Prerequisites
- You’ve read the Getting started page and know how to create and run a basic spider.
This page covers the spider system’s advanced features: concurrency control, pause/resume, streaming, lifecycle hooks, statistics, and logging.
Concurrency Control
The spider system uses three class attributes to control how aggressively it crawls:
| Attribute | Default | Description |
|---|
concurrent_requests | 4 | Maximum number of requests being processed at the same time |
concurrent_requests_per_domain | 0 | Maximum concurrent requests per domain (0 = no per-domain limit) |
download_delay | 0.0 | Seconds to wait before each request |
class PoliteSpider(Spider):
name = "polite"
start_urls = ["https://example.com"]
# Be gentle with the server
concurrent_requests = 4
concurrent_requests_per_domain = 2
download_delay = 1.0 # Wait 1 second between requests
async def parse(self, response: Response):
yield {"title": response.css("title::text").get("")}
When concurrent_requests_per_domain is set, each domain gets its own concurrency limiter in addition to the global limit. This is useful when crawling multiple domains simultaneously — you can allow high global concurrency while being polite to each individual domain.

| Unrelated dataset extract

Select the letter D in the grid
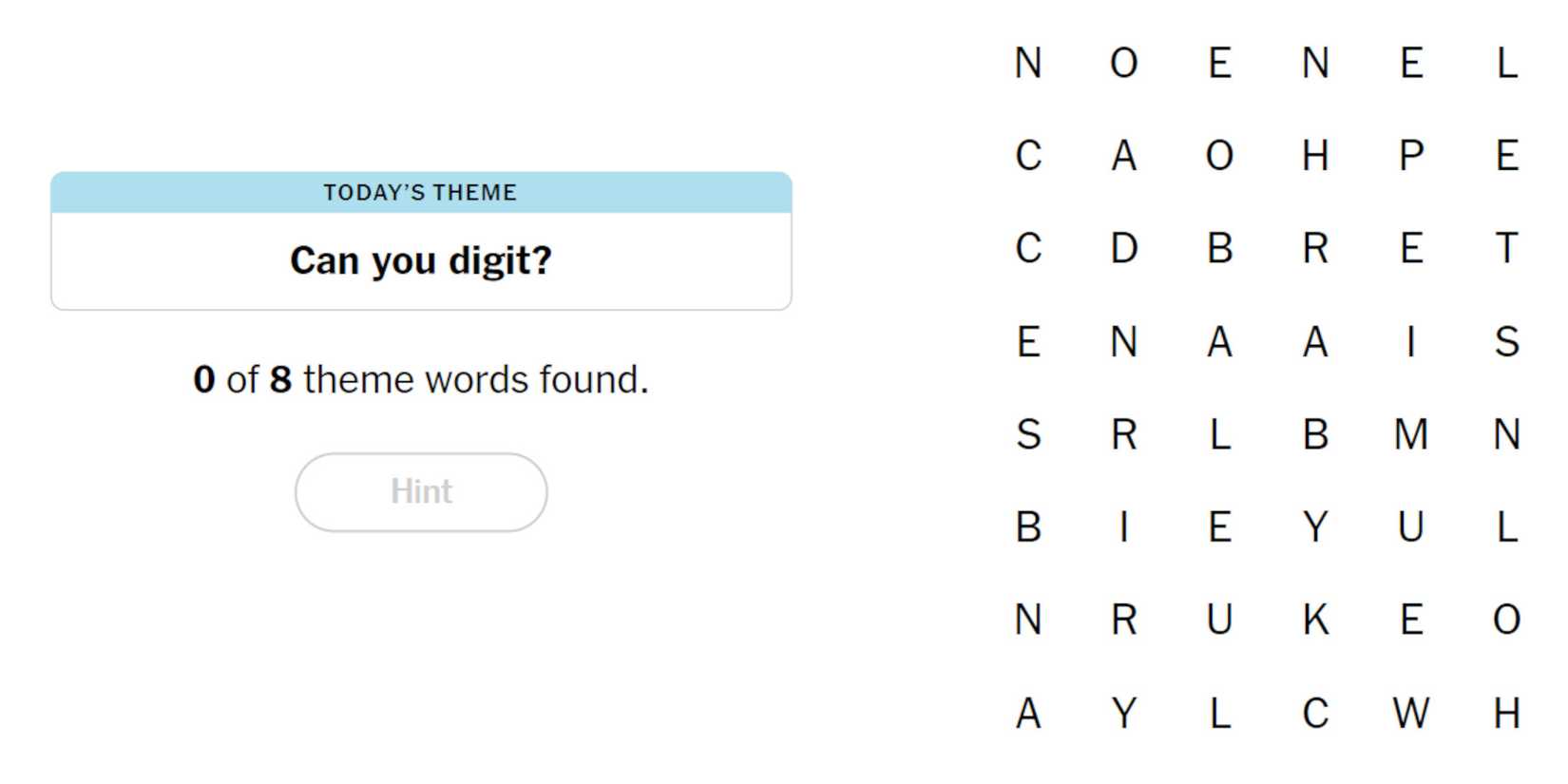 point(1124,249)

Rate Limiting Implementation
The rate limiting logic is implemented in the CrawlerEngine:
def _rate_limiter(self, domain: str) -> CapacityLimiter:
"""Get or create a per-domain concurrency limiter if enabled, otherwise use the global limiter."""

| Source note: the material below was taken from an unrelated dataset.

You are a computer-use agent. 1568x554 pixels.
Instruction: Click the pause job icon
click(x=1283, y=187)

if self.spider.concurrent_requests_per_domain:
if domain not in self._domain_limiters:
self._domain_limiters[domain] = CapacityLimiter(self.spider.concurrent_requests_per_domain)
return self._domain_limiters[domain]
return self._global_limiter
And used during request processing:
async def _process_request(self, request: Request) -> None:
"""Download and process a single request."""
async with self._rate_limiter(request.domain):
if self.spider.download_delay:
await anyio.sleep(self.spider.download_delay)
The download_delay parameter adds a fixed wait before every request, regardless of the domain. Use it for simple rate limiting.
Using uvloop
The start() method accepts a use_uvloop parameter to use the faster uvloop/winloop event loop implementation, if available:
result = MySpider().start(use_uvloop=True)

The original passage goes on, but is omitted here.